Anytime Jordan Hill has stepped foot in a gym near his Atlanta residence this summer, the visual images starkly contrast with what made him a pleasant surprise for the Lakers through the past two seasons.
Instead of perfecting his post moves, Hill takes at least 1,000 jump shots per day. Instead of performing Mikan drills close to the basket, Hill often participates in shooting contests with reserve shooting guard Jodie Meeks. Instead of honing in on his rebounding, Hill’s paying extra attention to the ball handling.
All that work led Hill making one unexpected evaluation surrounding his outside shooting stroke.
“I have a lot more confidence,” Hill said in a phone interview with this newspaper. “I feel I’m a good shooter now.”

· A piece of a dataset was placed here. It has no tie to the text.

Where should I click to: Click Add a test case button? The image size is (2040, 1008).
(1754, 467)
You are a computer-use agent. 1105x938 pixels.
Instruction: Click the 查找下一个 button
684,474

As Hill enters the 2013-14 season as a key reserve and even a possible starter, how he finds that balance between expanding his game and playing to his strengths could play a huge part in dictating his success or failure.

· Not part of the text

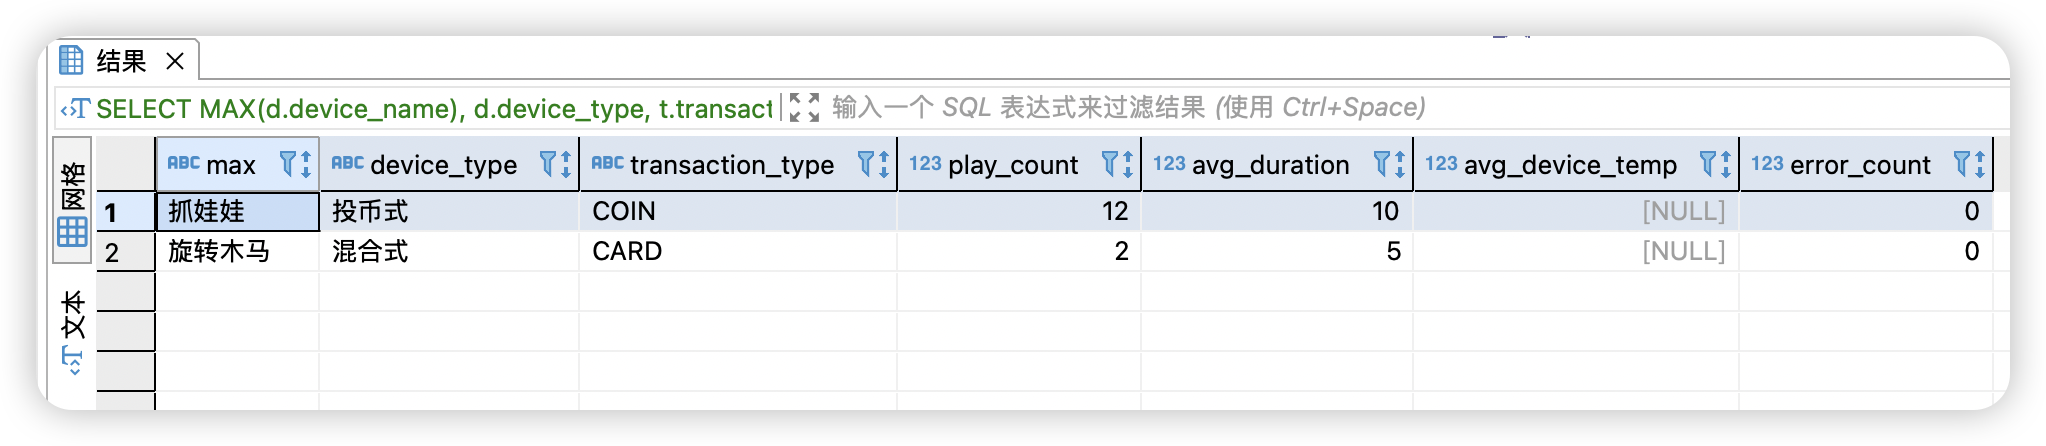Click filter icon on max column
2046x446 pixels.
(288, 164)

Before suffering a torn labrum in his left hip that required surgery and kept him out for 53 games last season, Hill became a focal part of the Lakers’ bench namely by providing endless energy on defense, rebounding and hustle plays. Such a staple earned him a role in his first season with the Lakers two years ago after they initially considered him nothing more than a throw-in to allow them to trade Derek Fisher to the Houston Rockets both to save salary and trim their backcourt. Lakers coach Mike D’Antoni sat Hill for three consecutive games last December, bringing a familiar reminder how he played a similarly limited role under him during his rookie season four years ago with the New York Knicks.
Hill eventually earned playing time by sticking to his strengths on defense, rebounding and energy. The Lakers expect Hill to have a strong role this season, too. But it came with a caveat. Hill said both D’Antoni and Kobe Bryant in separate instances instructed him this offseason to work on his mid-range jumper.
How does Hill prevent his increased outside shooting from diluting the qualities that earned him such a prominent role on the Lakers’ bench in the first place?
“I’m still going to do what I’m going to do,” said Hill, who averaged a career-high 6.7 points and career-high 5.7 rebounds in 15.8 minutes last season through 29 regular-season games. “Provide energy, play defense, rebound. That’s my game. That’s not going to change. I just want to be able to have more options and have something that the team can rely on. It’s all about just trying to expand my game.”